Can you duplicate the entries from their first line through the line containing "will click(x=421, y=41).", with both ends included?

_Dataset excerpt_
** Start **

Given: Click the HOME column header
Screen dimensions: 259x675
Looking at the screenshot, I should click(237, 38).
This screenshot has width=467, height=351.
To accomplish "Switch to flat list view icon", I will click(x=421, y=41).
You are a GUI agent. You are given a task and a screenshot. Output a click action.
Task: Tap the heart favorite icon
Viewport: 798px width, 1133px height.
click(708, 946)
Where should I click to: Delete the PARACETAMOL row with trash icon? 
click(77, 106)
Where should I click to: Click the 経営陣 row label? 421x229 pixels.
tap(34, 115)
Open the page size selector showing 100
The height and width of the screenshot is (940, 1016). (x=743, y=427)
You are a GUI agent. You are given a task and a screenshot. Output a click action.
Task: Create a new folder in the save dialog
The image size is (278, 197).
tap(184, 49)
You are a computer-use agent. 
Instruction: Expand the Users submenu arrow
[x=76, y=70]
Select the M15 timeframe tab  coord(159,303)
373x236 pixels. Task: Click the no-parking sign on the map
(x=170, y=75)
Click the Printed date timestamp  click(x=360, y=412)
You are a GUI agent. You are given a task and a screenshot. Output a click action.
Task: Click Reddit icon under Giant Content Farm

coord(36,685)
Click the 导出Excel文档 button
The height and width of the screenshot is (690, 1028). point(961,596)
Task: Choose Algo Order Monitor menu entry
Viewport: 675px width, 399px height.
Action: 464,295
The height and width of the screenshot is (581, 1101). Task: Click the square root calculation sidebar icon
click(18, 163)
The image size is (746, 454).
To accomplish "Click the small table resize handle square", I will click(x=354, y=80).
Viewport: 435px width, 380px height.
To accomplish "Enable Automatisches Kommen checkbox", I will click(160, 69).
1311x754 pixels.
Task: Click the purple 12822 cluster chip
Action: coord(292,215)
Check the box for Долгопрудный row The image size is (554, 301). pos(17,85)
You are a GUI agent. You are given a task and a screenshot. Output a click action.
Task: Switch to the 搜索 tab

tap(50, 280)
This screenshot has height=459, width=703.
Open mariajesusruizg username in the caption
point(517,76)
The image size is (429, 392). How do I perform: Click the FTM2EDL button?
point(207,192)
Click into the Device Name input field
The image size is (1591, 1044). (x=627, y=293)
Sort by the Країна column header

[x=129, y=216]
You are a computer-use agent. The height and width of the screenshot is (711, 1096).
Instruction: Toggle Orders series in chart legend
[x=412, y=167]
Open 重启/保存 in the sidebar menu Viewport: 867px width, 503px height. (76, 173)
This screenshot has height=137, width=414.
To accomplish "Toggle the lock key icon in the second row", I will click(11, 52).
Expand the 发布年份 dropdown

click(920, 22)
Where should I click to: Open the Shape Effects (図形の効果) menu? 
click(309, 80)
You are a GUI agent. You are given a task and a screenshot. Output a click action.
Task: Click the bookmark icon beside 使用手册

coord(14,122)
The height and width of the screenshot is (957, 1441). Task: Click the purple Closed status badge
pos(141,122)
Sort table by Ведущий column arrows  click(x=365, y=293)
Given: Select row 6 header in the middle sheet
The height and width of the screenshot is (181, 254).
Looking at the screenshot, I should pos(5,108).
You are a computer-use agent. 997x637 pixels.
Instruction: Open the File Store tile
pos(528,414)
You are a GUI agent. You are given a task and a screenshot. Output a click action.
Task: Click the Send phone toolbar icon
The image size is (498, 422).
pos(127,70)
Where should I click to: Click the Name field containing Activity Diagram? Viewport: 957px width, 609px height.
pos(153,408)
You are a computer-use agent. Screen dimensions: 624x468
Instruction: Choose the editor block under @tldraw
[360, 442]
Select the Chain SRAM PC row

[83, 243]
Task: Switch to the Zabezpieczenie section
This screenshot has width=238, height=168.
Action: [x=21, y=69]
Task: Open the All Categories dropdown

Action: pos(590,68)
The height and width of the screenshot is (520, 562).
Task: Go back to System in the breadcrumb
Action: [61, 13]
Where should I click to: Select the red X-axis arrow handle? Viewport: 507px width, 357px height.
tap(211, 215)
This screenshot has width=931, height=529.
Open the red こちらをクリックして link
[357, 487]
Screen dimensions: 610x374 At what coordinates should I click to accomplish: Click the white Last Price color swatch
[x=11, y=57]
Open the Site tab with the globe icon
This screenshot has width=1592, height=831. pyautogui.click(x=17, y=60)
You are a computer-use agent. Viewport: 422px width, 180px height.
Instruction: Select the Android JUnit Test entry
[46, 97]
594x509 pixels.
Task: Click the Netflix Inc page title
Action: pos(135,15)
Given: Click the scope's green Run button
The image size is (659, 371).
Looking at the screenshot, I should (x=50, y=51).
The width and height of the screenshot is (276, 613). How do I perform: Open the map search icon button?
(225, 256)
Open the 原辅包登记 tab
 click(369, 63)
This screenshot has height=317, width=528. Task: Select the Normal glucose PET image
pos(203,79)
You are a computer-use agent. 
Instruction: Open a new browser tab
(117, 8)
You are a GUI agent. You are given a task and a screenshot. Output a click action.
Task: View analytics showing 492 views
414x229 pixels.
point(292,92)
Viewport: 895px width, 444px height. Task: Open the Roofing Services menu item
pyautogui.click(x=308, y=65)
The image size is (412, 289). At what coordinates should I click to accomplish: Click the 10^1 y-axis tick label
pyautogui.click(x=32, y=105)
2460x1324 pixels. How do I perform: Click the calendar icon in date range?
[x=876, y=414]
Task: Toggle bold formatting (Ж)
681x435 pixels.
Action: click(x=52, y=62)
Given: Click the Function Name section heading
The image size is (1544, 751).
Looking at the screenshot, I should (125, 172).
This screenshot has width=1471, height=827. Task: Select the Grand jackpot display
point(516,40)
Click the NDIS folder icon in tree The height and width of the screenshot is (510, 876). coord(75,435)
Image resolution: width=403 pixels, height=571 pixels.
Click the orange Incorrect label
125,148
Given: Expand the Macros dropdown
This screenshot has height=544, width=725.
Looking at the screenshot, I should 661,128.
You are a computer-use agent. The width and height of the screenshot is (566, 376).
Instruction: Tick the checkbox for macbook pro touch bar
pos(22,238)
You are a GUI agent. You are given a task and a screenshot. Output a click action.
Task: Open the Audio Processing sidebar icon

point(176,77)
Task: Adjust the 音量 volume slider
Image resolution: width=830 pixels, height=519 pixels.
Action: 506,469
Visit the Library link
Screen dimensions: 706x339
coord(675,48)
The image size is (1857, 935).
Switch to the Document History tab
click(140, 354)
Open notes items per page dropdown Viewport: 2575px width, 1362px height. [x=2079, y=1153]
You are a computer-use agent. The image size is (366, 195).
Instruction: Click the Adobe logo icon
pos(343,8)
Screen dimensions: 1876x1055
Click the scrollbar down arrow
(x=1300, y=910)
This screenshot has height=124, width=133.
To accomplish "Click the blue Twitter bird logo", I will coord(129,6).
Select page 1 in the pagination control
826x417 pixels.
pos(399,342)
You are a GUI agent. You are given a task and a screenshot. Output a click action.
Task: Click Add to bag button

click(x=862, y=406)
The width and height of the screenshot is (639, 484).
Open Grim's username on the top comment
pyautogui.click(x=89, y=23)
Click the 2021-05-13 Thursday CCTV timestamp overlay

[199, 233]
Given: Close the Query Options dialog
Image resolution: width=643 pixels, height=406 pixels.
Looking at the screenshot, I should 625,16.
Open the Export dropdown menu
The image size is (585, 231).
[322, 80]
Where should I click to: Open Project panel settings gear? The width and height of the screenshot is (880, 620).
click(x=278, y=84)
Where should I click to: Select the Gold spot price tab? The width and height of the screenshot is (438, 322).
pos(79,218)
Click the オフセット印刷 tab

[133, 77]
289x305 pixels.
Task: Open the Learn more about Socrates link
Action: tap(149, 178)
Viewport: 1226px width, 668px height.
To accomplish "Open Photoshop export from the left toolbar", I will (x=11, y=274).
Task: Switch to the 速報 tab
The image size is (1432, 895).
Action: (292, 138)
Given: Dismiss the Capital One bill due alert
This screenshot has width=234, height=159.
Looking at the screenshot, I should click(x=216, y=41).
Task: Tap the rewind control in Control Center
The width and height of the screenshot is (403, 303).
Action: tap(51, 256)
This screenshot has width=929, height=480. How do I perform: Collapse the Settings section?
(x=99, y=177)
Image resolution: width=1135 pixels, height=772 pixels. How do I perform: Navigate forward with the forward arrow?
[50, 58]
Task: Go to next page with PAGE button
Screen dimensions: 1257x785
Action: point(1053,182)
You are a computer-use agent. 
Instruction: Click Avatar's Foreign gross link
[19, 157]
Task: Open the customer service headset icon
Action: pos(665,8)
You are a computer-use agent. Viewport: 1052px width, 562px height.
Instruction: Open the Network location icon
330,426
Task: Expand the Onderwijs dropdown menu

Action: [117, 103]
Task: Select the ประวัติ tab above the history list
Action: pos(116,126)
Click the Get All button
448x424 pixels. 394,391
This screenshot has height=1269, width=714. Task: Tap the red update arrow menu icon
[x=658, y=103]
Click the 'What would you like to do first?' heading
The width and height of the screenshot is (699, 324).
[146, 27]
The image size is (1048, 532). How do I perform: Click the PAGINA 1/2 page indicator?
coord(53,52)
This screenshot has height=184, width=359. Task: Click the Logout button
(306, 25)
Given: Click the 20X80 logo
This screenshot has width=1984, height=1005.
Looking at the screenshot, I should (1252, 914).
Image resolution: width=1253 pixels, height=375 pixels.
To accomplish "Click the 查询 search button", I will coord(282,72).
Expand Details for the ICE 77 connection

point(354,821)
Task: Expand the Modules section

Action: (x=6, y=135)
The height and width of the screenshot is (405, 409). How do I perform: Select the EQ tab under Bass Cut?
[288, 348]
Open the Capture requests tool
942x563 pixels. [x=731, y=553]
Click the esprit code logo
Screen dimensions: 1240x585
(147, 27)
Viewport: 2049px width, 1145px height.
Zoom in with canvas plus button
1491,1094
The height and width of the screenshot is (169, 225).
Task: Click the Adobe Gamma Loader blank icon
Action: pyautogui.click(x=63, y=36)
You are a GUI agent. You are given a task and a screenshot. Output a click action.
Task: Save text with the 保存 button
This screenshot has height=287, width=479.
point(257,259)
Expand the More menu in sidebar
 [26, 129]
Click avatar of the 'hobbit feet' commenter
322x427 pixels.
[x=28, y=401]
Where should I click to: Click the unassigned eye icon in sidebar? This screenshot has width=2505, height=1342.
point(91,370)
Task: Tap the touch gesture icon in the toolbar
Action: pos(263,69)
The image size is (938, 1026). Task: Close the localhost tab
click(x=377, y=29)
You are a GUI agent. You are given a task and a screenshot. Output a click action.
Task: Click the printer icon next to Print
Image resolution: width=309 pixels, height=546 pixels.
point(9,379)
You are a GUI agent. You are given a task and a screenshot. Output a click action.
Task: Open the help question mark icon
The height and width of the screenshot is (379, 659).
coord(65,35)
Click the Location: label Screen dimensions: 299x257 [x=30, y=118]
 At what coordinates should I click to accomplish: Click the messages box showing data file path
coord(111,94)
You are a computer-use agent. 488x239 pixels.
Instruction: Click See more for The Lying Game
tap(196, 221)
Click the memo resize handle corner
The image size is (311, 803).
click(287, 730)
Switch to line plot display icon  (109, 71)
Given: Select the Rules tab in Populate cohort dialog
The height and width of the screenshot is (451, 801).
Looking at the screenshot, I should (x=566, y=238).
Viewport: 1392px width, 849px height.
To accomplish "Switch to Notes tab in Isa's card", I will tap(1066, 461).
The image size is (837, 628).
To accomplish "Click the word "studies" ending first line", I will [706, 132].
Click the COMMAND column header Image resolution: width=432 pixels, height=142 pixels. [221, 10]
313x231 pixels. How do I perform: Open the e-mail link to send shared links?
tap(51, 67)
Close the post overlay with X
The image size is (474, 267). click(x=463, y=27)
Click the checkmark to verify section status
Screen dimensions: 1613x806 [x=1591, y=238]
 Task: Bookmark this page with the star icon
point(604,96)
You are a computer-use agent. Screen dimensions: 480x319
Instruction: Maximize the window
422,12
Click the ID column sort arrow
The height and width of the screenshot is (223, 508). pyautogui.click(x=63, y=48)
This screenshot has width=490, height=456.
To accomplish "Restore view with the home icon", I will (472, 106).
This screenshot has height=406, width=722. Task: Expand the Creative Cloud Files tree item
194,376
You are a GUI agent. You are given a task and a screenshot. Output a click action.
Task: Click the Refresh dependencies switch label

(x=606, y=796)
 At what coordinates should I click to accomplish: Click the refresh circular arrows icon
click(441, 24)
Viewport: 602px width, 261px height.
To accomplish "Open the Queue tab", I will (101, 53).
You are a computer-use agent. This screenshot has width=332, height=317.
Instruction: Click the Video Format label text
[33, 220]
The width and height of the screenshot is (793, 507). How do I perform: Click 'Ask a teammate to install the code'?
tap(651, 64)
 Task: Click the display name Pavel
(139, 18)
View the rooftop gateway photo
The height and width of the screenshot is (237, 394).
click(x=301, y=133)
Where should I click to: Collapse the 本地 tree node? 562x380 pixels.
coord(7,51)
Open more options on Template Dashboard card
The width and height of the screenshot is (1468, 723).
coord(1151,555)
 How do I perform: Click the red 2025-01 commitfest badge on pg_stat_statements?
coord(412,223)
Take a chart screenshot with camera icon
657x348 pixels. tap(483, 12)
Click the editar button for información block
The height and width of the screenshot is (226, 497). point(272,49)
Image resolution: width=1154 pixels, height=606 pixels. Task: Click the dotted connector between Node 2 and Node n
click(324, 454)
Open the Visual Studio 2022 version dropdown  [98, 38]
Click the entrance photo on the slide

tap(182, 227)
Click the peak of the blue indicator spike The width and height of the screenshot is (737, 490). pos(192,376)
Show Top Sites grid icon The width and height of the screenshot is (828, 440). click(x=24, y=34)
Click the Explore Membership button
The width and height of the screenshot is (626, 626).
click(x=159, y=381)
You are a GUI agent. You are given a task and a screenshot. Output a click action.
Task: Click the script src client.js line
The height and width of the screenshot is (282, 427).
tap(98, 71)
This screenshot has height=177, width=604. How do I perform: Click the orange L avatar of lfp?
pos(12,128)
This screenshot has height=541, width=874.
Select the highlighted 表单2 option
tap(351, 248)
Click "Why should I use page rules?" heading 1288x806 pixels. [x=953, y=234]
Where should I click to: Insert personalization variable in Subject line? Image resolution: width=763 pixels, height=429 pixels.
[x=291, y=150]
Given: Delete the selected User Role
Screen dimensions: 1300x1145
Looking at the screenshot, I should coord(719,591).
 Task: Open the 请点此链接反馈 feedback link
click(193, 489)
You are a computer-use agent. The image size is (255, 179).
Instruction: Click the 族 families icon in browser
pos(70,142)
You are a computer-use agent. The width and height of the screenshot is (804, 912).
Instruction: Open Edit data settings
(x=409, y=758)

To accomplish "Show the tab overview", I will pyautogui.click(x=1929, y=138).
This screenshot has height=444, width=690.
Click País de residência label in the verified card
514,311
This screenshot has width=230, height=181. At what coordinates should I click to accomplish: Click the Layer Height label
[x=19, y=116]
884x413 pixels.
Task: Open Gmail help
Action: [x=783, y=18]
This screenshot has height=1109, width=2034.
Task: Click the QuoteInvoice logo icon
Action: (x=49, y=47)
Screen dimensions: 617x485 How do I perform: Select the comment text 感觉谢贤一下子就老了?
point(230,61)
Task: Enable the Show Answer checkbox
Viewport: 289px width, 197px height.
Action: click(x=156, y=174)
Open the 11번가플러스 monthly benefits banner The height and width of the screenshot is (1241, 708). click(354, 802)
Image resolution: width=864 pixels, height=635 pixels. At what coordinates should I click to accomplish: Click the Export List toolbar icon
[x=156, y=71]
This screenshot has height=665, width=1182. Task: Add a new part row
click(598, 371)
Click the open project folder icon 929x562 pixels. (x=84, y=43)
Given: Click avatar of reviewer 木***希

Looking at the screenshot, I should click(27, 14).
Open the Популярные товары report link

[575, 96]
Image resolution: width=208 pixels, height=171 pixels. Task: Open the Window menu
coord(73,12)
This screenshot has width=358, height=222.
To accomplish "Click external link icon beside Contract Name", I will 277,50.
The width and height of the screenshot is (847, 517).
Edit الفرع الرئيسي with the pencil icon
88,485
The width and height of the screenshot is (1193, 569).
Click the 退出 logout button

** End **

_OUTPUT_
Given: Click the HOME column header
Screen dimensions: 259x675
Looking at the screenshot, I should click(237, 38).
This screenshot has width=467, height=351.
To accomplish "Switch to flat list view icon", I will click(x=421, y=41).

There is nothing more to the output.